AIM OF THE TASK
Please copy the last part of the entries exactly: the line that has "Where should I click to: Select" and every line up to and including the end, nothing more.
--- DATA TO EXAMINE ---
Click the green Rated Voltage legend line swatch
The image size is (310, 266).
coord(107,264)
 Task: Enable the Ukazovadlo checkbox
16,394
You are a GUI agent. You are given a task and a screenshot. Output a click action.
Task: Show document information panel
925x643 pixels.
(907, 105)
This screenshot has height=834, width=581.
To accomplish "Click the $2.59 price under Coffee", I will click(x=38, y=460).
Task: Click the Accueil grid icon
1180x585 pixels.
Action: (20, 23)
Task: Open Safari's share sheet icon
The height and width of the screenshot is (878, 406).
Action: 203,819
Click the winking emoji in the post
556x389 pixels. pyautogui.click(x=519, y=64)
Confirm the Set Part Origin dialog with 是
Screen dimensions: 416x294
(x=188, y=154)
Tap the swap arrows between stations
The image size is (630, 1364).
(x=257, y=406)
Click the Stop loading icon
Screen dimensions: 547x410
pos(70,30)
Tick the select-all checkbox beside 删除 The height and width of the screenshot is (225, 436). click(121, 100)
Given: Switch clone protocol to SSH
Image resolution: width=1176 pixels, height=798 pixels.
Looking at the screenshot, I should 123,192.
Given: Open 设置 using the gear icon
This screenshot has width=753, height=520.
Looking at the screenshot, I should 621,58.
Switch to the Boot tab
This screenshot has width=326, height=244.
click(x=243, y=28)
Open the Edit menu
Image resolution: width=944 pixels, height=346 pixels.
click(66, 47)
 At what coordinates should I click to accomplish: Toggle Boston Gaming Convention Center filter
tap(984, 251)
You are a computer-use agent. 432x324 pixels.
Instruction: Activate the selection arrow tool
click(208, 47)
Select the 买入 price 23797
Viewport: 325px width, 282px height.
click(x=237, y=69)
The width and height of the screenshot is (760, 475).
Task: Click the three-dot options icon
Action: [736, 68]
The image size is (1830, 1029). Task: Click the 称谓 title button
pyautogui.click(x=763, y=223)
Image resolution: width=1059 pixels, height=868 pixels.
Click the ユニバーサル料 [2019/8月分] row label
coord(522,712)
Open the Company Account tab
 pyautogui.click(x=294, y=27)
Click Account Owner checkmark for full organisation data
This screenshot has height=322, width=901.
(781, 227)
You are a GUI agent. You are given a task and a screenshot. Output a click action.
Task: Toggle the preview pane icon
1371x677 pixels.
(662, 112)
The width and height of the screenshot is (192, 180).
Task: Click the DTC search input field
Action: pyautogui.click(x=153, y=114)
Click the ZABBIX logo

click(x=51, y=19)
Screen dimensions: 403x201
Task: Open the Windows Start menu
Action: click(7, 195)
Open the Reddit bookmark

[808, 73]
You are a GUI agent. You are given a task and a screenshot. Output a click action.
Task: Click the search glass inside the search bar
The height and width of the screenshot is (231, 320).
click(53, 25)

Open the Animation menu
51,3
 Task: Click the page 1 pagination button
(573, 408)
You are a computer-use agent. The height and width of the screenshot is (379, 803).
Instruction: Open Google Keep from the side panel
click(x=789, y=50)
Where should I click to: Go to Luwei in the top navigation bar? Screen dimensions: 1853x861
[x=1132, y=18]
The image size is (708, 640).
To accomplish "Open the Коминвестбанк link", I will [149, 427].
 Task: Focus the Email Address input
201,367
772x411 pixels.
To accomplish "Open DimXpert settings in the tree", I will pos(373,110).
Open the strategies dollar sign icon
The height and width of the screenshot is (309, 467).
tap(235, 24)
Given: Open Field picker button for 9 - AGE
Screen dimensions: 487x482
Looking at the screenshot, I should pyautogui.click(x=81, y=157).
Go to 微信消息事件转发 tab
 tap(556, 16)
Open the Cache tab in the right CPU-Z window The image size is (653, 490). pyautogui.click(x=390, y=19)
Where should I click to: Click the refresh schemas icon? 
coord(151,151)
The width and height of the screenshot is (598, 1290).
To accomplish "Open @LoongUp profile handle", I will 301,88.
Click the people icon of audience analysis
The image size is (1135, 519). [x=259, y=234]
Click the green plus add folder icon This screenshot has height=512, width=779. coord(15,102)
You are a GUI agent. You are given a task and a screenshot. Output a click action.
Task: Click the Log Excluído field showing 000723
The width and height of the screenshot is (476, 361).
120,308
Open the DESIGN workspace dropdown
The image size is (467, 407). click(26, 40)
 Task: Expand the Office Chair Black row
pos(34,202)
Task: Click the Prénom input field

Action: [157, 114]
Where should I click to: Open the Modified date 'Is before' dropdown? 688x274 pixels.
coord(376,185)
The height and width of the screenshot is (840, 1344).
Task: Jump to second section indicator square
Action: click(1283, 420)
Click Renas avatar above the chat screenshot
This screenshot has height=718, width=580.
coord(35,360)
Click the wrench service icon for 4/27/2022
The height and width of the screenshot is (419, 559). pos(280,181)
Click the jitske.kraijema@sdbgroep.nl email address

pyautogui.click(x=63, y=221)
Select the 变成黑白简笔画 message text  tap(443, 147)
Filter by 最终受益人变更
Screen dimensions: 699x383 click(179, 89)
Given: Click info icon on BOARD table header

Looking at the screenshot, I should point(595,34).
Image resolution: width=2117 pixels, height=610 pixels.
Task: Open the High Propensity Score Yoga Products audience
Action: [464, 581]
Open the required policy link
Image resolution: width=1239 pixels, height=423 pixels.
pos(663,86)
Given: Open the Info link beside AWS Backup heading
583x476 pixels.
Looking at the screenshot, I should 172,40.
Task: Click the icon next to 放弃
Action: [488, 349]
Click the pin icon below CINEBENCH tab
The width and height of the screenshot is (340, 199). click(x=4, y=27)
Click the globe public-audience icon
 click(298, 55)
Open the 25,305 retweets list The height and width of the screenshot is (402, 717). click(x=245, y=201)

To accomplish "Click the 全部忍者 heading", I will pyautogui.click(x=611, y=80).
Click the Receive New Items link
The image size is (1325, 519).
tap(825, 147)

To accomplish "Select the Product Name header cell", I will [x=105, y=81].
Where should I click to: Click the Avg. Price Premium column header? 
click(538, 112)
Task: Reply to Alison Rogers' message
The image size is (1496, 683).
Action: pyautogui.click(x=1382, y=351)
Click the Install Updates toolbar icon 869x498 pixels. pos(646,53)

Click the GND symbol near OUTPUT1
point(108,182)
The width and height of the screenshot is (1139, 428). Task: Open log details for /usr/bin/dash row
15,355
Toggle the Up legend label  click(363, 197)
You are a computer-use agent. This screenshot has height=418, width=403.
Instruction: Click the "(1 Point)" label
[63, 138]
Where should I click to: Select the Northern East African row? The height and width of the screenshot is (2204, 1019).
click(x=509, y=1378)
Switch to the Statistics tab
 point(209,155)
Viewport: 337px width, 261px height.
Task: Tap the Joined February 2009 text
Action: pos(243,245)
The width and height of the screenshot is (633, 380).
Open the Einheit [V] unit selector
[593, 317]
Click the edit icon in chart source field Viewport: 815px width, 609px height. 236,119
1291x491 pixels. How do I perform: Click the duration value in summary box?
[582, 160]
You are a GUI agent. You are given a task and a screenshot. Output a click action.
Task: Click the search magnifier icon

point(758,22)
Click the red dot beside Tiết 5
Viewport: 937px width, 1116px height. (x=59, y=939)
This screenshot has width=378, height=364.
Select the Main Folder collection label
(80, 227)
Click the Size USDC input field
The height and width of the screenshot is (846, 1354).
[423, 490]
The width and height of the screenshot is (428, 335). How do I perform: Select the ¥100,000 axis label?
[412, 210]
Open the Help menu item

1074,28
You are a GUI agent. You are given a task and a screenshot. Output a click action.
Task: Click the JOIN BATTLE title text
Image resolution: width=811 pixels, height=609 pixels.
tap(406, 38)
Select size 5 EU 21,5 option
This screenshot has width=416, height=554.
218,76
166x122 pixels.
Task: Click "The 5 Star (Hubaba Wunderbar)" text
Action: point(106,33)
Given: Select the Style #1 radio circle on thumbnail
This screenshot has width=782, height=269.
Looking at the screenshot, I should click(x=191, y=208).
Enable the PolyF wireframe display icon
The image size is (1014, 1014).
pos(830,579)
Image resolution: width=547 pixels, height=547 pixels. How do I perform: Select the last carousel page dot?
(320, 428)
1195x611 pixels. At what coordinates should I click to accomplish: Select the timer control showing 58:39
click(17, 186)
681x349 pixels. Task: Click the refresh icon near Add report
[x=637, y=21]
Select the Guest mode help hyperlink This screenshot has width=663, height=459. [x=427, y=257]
---
EXPECTED ANSWER
Where should I click to: Select the Northern East African row? The height and width of the screenshot is (2204, 1019).
click(x=509, y=1378)
Switch to the Statistics tab
 point(209,155)
Viewport: 337px width, 261px height.
Task: Tap the Joined February 2009 text
Action: pos(243,245)
The width and height of the screenshot is (633, 380).
Open the Einheit [V] unit selector
[593, 317]
Click the edit icon in chart source field Viewport: 815px width, 609px height. 236,119
1291x491 pixels. How do I perform: Click the duration value in summary box?
[582, 160]
You are a GUI agent. You are given a task and a screenshot. Output a click action.
Task: Click the search magnifier icon

point(758,22)
Click the red dot beside Tiết 5
Viewport: 937px width, 1116px height. (x=59, y=939)
This screenshot has width=378, height=364.
Select the Main Folder collection label
(80, 227)
Click the Size USDC input field
The height and width of the screenshot is (846, 1354).
[423, 490]
The width and height of the screenshot is (428, 335). How do I perform: Select the ¥100,000 axis label?
[412, 210]
Open the Help menu item

1074,28
You are a GUI agent. You are given a task and a screenshot. Output a click action.
Task: Click the JOIN BATTLE title text
Image resolution: width=811 pixels, height=609 pixels.
tap(406, 38)
Select size 5 EU 21,5 option
This screenshot has width=416, height=554.
218,76
166x122 pixels.
Task: Click "The 5 Star (Hubaba Wunderbar)" text
Action: point(106,33)
Given: Select the Style #1 radio circle on thumbnail
This screenshot has width=782, height=269.
Looking at the screenshot, I should click(x=191, y=208).
Enable the PolyF wireframe display icon
The image size is (1014, 1014).
pos(830,579)
Image resolution: width=547 pixels, height=547 pixels. How do I perform: Select the last carousel page dot?
(320, 428)
1195x611 pixels. At what coordinates should I click to accomplish: Select the timer control showing 58:39
click(17, 186)
681x349 pixels. Task: Click the refresh icon near Add report
[x=637, y=21]
Select the Guest mode help hyperlink This screenshot has width=663, height=459. [x=427, y=257]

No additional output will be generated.